■ **Problem to solve**
Arrange the lines from the start of the rows through the line containing "pyautogui.click(x=249, y=73)" as a Markdown table with the columns Number and Record line. Omit blank lines.

■ **Element lookup records**

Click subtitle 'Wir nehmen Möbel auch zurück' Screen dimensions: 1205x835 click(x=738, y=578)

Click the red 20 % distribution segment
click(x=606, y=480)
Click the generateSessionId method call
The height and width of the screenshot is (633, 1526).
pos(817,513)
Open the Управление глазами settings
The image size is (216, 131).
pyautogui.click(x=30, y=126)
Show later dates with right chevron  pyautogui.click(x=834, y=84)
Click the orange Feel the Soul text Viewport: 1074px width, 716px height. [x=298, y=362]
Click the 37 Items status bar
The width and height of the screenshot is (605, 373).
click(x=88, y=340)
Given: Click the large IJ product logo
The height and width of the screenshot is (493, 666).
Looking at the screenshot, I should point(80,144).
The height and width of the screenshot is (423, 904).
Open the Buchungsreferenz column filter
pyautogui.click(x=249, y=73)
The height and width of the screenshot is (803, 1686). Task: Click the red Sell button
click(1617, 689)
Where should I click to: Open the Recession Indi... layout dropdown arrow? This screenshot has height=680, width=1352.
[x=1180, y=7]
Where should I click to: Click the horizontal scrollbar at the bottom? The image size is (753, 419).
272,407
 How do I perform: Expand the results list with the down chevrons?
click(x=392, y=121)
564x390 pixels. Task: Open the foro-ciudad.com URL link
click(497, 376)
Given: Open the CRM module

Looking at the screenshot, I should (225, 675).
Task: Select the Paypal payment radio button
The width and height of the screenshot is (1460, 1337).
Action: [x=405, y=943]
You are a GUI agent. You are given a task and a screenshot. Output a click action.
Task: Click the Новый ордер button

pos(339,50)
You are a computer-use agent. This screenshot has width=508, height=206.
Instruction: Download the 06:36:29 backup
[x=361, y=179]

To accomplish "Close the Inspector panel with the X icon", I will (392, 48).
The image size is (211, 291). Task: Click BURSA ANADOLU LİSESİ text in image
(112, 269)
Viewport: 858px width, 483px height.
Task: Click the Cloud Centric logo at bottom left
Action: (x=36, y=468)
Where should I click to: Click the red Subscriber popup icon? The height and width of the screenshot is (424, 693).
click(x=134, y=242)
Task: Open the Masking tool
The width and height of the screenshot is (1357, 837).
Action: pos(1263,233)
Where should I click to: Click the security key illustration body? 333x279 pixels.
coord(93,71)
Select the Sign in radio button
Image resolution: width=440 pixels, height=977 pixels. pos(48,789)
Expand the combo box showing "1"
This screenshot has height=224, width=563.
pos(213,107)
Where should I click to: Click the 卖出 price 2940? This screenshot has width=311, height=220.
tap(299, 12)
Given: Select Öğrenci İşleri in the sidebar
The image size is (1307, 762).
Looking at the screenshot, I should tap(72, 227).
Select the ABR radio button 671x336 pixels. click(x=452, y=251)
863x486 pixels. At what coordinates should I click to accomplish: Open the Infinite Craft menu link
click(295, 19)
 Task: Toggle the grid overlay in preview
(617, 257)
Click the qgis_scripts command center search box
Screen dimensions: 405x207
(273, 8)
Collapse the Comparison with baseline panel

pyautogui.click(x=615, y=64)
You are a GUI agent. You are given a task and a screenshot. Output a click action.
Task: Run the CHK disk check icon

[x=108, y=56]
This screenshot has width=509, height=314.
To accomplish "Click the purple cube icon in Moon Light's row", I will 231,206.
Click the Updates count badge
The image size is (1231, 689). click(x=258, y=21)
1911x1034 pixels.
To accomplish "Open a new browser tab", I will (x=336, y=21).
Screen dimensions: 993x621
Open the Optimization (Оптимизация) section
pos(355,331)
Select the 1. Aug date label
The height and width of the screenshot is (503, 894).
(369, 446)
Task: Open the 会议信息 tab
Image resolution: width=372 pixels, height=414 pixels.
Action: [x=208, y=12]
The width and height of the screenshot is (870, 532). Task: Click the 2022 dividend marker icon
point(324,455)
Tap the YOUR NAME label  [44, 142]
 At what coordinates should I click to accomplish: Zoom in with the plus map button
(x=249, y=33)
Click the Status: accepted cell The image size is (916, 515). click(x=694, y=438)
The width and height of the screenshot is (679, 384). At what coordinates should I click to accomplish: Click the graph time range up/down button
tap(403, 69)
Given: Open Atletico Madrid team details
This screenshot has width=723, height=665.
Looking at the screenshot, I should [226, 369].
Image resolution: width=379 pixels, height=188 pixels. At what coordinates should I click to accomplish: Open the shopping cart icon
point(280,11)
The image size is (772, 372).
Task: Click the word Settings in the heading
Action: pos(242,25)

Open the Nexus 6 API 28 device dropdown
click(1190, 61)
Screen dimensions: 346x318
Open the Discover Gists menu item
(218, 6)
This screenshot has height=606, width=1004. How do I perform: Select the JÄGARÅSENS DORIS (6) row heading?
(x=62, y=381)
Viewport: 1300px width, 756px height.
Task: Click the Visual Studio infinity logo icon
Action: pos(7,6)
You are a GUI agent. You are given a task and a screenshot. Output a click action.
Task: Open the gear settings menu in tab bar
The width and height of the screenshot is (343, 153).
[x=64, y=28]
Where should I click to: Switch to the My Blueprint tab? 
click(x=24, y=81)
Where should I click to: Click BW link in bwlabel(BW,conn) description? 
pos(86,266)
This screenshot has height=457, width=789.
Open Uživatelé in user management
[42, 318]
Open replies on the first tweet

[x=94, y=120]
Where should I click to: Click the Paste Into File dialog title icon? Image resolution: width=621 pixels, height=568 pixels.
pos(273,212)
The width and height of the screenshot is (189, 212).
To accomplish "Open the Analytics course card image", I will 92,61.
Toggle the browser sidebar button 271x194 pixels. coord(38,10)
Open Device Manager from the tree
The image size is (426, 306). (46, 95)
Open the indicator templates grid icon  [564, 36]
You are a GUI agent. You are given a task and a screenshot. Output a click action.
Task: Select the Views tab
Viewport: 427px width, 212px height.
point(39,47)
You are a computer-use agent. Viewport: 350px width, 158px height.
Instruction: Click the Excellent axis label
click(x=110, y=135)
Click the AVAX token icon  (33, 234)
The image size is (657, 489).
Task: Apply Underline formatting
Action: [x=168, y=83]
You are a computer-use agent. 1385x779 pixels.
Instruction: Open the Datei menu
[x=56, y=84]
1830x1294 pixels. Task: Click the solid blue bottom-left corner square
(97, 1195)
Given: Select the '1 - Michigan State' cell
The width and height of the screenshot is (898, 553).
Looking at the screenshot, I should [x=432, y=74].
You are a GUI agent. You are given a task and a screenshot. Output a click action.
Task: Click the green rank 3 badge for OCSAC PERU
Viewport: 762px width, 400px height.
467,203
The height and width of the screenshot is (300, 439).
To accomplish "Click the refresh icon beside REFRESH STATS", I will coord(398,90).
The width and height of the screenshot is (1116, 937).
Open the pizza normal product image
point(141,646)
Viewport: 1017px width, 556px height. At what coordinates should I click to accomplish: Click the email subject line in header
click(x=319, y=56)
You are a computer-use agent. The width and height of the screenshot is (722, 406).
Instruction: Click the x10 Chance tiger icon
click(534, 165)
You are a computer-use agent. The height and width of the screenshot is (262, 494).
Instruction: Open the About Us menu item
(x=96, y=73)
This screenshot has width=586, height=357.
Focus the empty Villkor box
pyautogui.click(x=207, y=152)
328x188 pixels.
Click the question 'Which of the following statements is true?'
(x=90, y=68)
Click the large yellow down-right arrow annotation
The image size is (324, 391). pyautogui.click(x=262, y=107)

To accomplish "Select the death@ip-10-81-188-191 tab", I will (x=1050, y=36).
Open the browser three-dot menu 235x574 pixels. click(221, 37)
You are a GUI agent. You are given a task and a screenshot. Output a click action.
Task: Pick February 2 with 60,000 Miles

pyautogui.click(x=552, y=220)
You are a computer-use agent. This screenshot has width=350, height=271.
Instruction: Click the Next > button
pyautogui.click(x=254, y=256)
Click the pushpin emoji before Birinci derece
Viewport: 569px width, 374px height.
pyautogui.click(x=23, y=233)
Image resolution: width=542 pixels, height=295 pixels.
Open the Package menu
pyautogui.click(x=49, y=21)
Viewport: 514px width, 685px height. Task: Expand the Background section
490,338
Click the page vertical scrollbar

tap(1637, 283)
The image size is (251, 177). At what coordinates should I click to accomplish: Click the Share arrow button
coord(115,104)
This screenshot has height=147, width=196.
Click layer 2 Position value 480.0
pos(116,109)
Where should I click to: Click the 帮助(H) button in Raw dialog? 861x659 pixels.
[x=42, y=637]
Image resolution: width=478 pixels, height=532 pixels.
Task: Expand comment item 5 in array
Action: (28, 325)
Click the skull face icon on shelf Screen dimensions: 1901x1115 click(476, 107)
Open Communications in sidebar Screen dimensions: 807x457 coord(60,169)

■ **Correct response**
| Number | Record line |
|---|---|
| 1 | Click subtitle 'Wir nehmen Möbel auch zurück' Screen dimensions: 1205x835 click(x=738, y=578) |
| 2 | Click the red 20 % distribution segment |
| 3 | click(x=606, y=480) |
| 4 | Click the generateSessionId method call |
| 5 | The height and width of the screenshot is (633, 1526). |
| 6 | pos(817,513) |
| 7 | Open the Управление глазами settings |
| 8 | The image size is (216, 131). |
| 9 | pyautogui.click(x=30, y=126) |
| 10 | Show later dates with right chevron  pyautogui.click(x=834, y=84) |
| 11 | Click the orange Feel the Soul text Viewport: 1074px width, 716px height. [x=298, y=362] |
| 12 | Click the 37 Items status bar |
| 13 | The width and height of the screenshot is (605, 373). |
| 14 | click(x=88, y=340) |
| 15 | Given: Click the large IJ product logo |
| 16 | The height and width of the screenshot is (493, 666). |
| 17 | Looking at the screenshot, I should point(80,144). |
| 18 | The height and width of the screenshot is (423, 904). |
| 19 | Open the Buchungsreferenz column filter |
| 20 | pyautogui.click(x=249, y=73) |